Paylaş
Bum!
Tren istasyonunda bomba patlar, çok sayıda ölü ve yaralı vardır, 11 Eylül’den sonra her terör saldırısında olduğu gibi gözler yine köktendinci gruplara çevrilir, Müslüman avı başlar. İşte tam o sırada, kimliği belirsiz bilgisayar korsanı, mobese dediğimiz güvenlik kameralarına sızar, ağır çekim inceler, ayrıntıları yakalar, çanta içindeki bombayı, İslami gruplarla alakası olmayan genç bi çiftin bıraktığını tespit eder. Sonra? Şehrin her tarafında bulunan ve insanları 24 saat aralıksız canlı yayında izleyen mobese, metro, otobüs, mağaza, müze, ofis, asansör ve para çekme makinelerindeki güvenlik kameralarıyla adeta gölge gibi takip etmeye başlar. Binlerce görüntü, binlerce ses kaydı... Neticede, gerçekler hiç de göründüğü gibi değildir, yabancı elçiliğin karıştığı dörtdörtlük komplo vardır.
*
Film bu.
2012, Fransız yapımı.
Adı “Paris Gözaltında...”
*
Öykü hayali.
Kameralar gerçek.
Fransa’da resmi-özel 600 binin üzerinde güvenlik kamerası var. Paris’te sırf toplu taşıma araçlarında 10 bin kamera bulunuyor.
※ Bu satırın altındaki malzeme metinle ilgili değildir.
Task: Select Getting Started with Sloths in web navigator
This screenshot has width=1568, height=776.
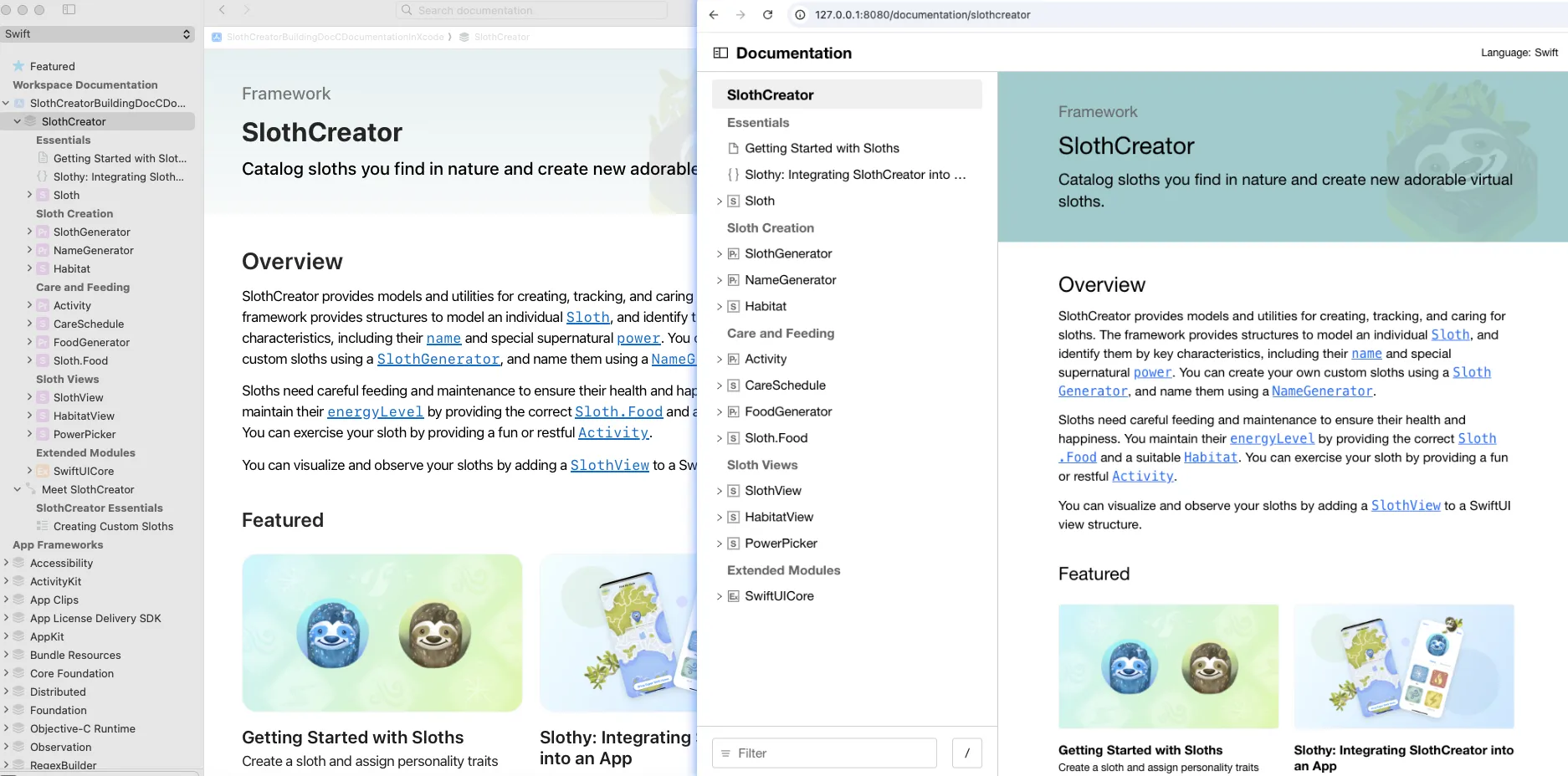Action: click(x=822, y=148)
Ki, o yüzden güvenlik kameralarıyla uzun metrajlı film çekebilmiş adam.
*
(İngiltere’de 4 milyon 200 bin güvenlik kamerası var. Londra’da sıradan bir İngiliz vatandaşı sokağa çıktığında, her gün en az 300 defa görüntüye giriyor. New York’u saymıyorum bile... Almanya’da sadece tren garlarında 6 bin 500 kamera var, gerisini sen hesap et. Fransa’da çok tartışıldı, özel hayata müdahale ediliyor filan dendi, Sarkozy kestirip attı, 2005’te kanun çıkardı, kiliseler dahil, kamuya açık her tarafa kamera yerleştirdi. İstanbul’da resmi-özel 100 binden fazla kamera var.)
*
Cinayetler, Gabar dağının kokurganlarında veya bestler-dereler’in kuytularında işlenmedi. Paris’in göbeğinde işlendi. Olay mahalli de, hafta sonlarında meraklısının takıldığı kanarya sevenler derneği değil... En başta, Fransız istihbaratı tarafından gireni-çıkanı gözlem altında tutulan, pkk merkezi.
*
Her saat başı, kapağı başka ülkeye atmaya müsait hızlı trenlerin kalktığı Gare du Nord bölgesinde... 500 civarında kamera var. Tetikçinin görülmemiş olması, şu anda bilinmiyor olması, imkânsız.
*
Bakalım hangi film çevrilecek... İster misin, utanmadan “operadaki hayalet” desinler!